-- Opening Marker --

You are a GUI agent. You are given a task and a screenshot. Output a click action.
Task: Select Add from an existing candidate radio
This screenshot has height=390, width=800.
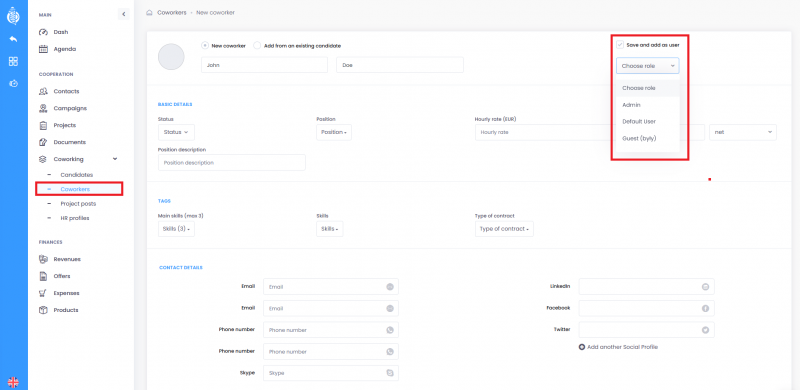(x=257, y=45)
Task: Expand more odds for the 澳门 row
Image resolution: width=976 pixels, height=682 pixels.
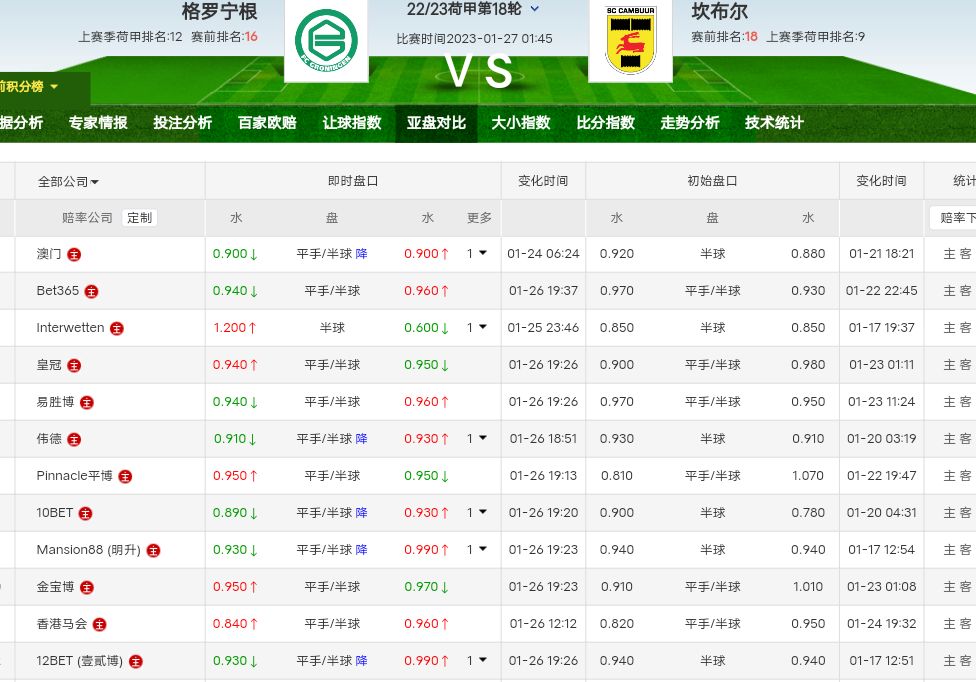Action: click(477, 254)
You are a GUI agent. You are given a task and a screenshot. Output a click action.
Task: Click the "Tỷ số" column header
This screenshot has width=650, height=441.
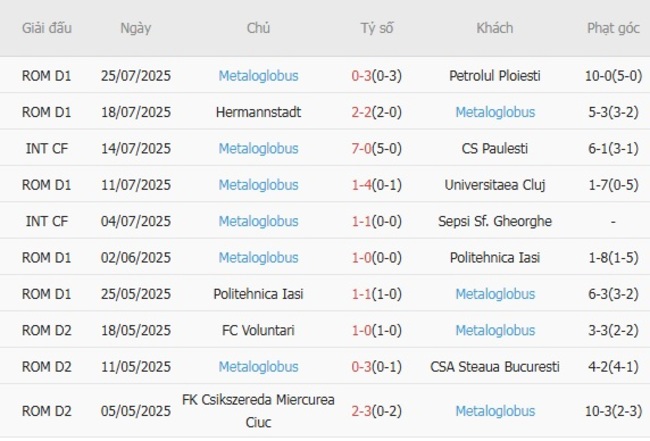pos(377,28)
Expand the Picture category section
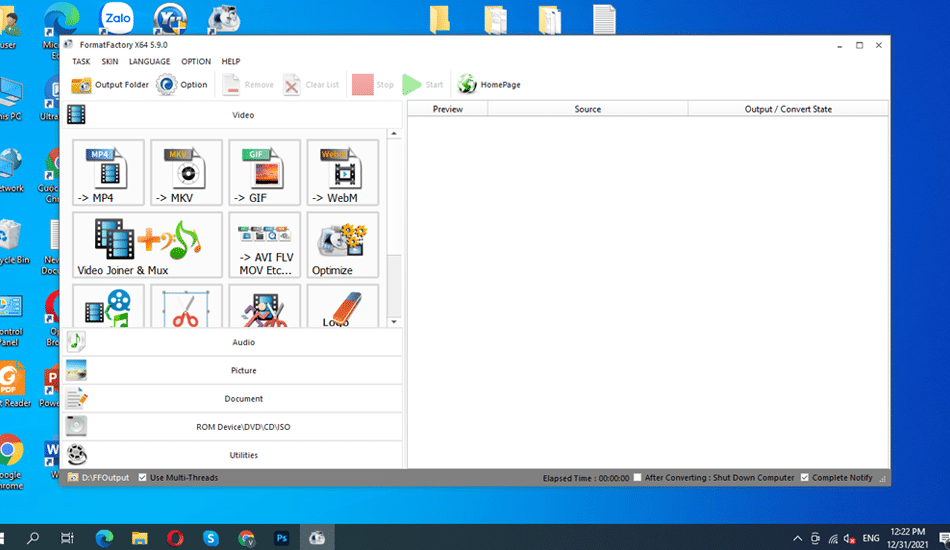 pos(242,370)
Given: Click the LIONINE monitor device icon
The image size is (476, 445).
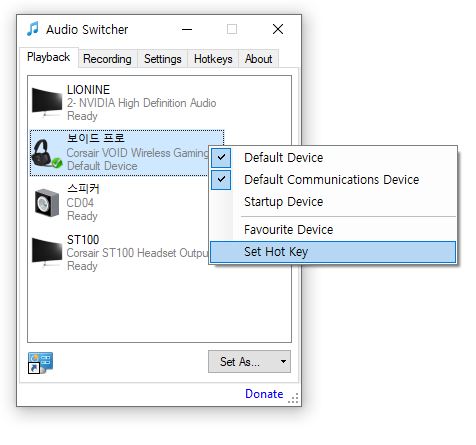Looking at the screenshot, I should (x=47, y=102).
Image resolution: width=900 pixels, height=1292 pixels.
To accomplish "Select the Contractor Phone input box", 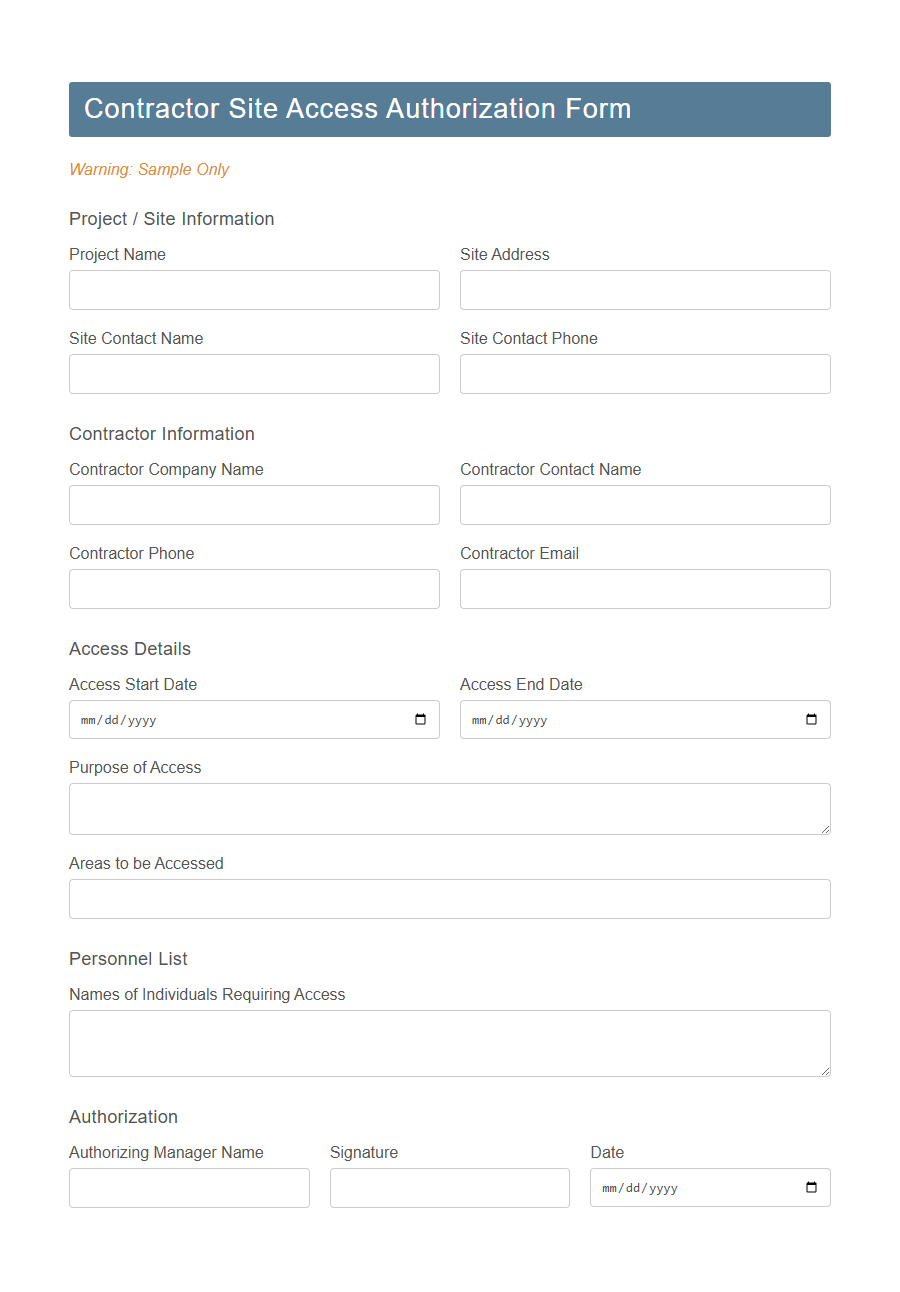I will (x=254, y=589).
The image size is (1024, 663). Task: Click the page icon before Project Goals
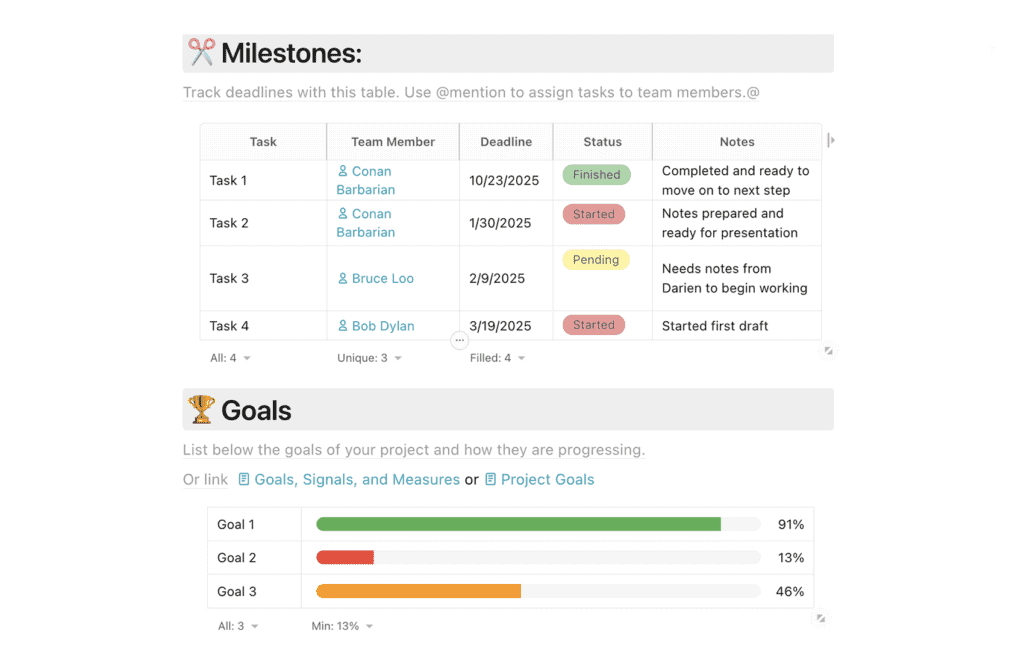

-- Closing Marker --

▸ **Work task**
Transcribe, from the material above, the stretch starting at the line with "Task: Select Add" and ending at the line with "Image resolution: width=900", both included, exactly. Do not carry over pictures.

▸ **Task result**
Task: Select Add from an existing candidate radio
This screenshot has height=390, width=800.
(x=257, y=45)
Task: Expand more odds for the 澳门 row
Image resolution: width=976 pixels, height=682 pixels.
Action: click(477, 254)
You are a GUI agent. You are given a task and a screenshot. Output a click action.
Task: Click the "Tỷ số" column header
This screenshot has width=650, height=441.
pos(377,28)
Expand the Picture category section
 pos(242,370)
Given: Click the LIONINE monitor device icon
The image size is (476, 445).
Looking at the screenshot, I should (x=47, y=102).
Image resolution: width=900 pixels, height=1292 pixels.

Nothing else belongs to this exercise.